Jil Sander Fall 2026
For his first outing at Jil Sander last season, Simone Bellotti was in full reduction mode. Strip it back. Pare it down. Get obsessed with line. “Very straight, very clean, removing fabric,” he said at the time. This season? He did the opposite. And not in a chaotic way—in a deliberate, almost teasing way. Ruffles snaked down the sides of trousers. Coats were slashed high up the back. Skirts were split open at the seams just enough to flash a white-stockinged thigh. He put it plainly: “Can something superfluous be considered essential?” And in his hands, the answer is… absolutely yes.
Bellotti comes from menswear, which means tailoring is his native language—and nuance is his obsession. This season, he’d been deep in the black-and-white photographs of Anders Petersen, specifically his images of Café Lehmitz, a bar in Hamburg’s red-light district in the late 1960s. The thing that stuck with him wasn’t grime or decadence so much as intimacy. Bodies close. Clothes slipping. That slightly off-kilter feeling when nothing is quite sitting where it’s supposed to. “Some suits come up wrong,” he said. “The collar looks like it’s falling in the back. The shoulders on a dress are detached from the body.” Clothes, basically, that want to escape.
And the precision with which he translated that feeling? OH MY GOD. Tailoring obsessives, prepare to sprint. You could already sense it in the room—people clocking the lines, the color combinations, the materials—recognizing that Bellotti is very much an insider’s designer. The kind where the clues are small, but once you see them, you see them.
Those clues came in the form of “banana” jackets and coats—cut on a curve so that when buttoned, they gently hugged the torso, like an embrace you didn’t realize you needed. Skirts with waistbands that peeled away asymmetrically, as if caught mid-undressing—paused, waiting, respectful but charged. Other skirts arched over one leg, not so much come-hither as quietly confident. Cool. Most of the real action happened at the back: dresses spilling off the shoulders, anchored secretly by bustier constructions underneath. White tacking stitches—normally such a dry, utilitarian detail—were left visible, holding things together just barely. Functional, yes. But also… loaded.
There’s a long-standing Jil Sander tradition of describing collections as drinks—clear water one season, red wine another. Asked to sum up this one on Vogue’s Run-Through podcast, Bellotti said it was like “the olive in a martini.” That extra thing. The detail you don’t need—but without it, the whole thing falls flat. And honestly? Nailed it.

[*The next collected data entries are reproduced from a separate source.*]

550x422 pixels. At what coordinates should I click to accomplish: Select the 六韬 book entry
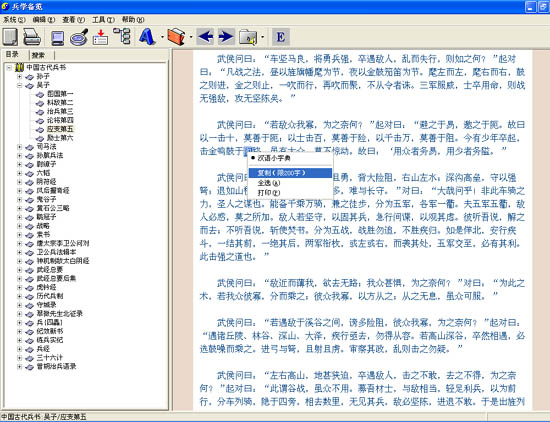pos(43,173)
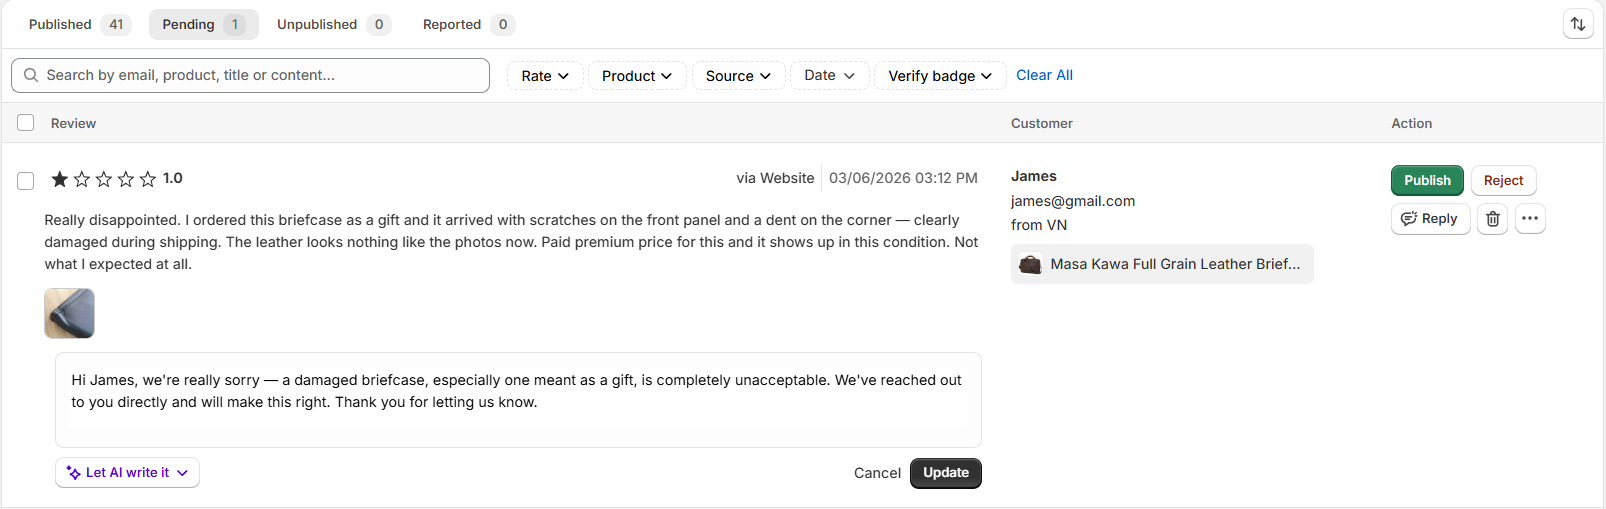Open the Verify badge dropdown
The width and height of the screenshot is (1606, 509).
coord(940,76)
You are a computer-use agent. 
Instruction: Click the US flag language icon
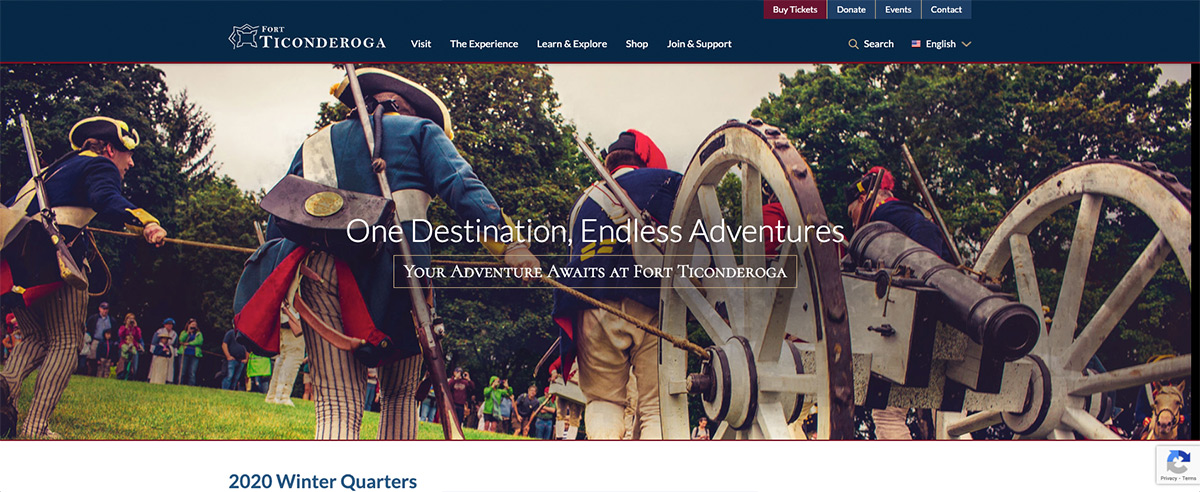point(916,44)
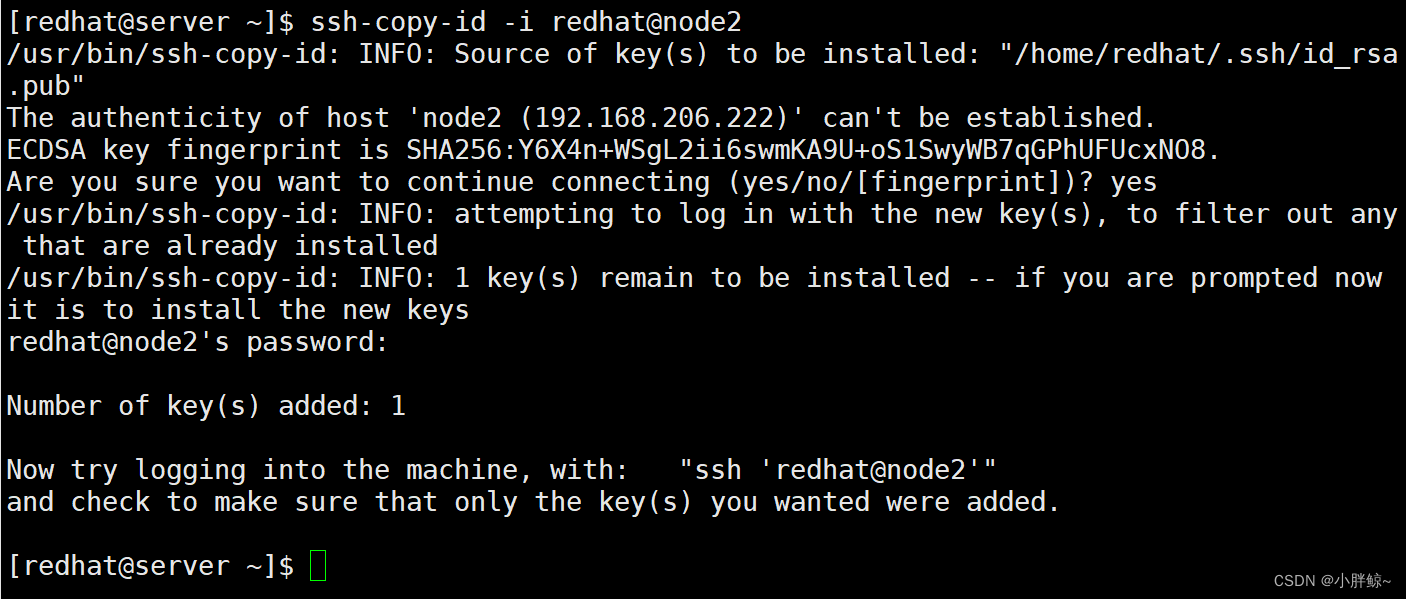Click the quoted ssh 'redhat@node2' command
This screenshot has width=1407, height=599.
tap(837, 470)
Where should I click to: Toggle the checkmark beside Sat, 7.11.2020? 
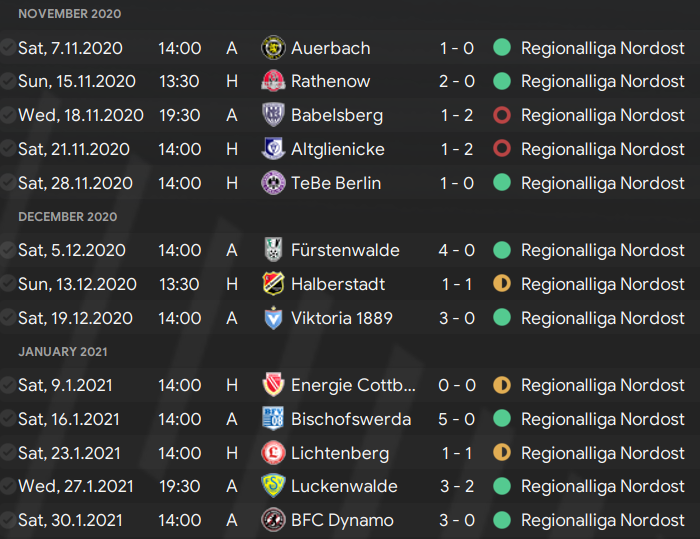tap(8, 47)
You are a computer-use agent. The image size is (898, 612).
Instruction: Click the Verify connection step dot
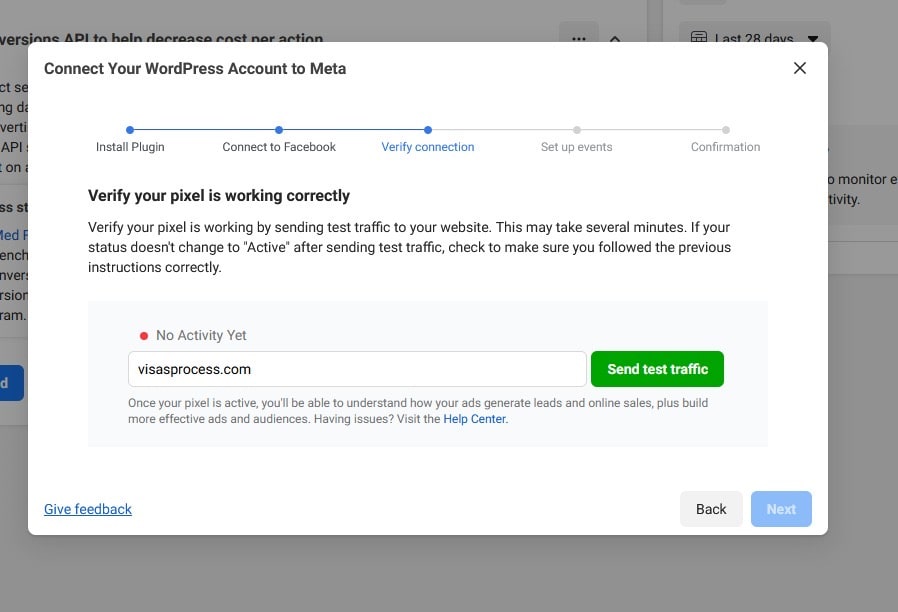[x=428, y=129]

Underneath all the flirtation, there was something very grounded anchoring the collection: shoes. Bellotti already proved at Bally that he knows how to build a footwear business, and he’s clearly lining that up here too. Pre-dirtied tan suede, cowboy-ish boots looked perfectly Café Lehmitz-ready. The stretchy scuba shoes seen on the runway showed up in the showroom in multiple materials, including iridescent lurex. And then—the surprise hit—the Hitchcock pumps. Split at the back like many of the clothes, evoking Tippi Hedren in The Birds. Tense. Elegant. Slightly dangerous.
A sexy Jil Sander? Yeah. Believe it.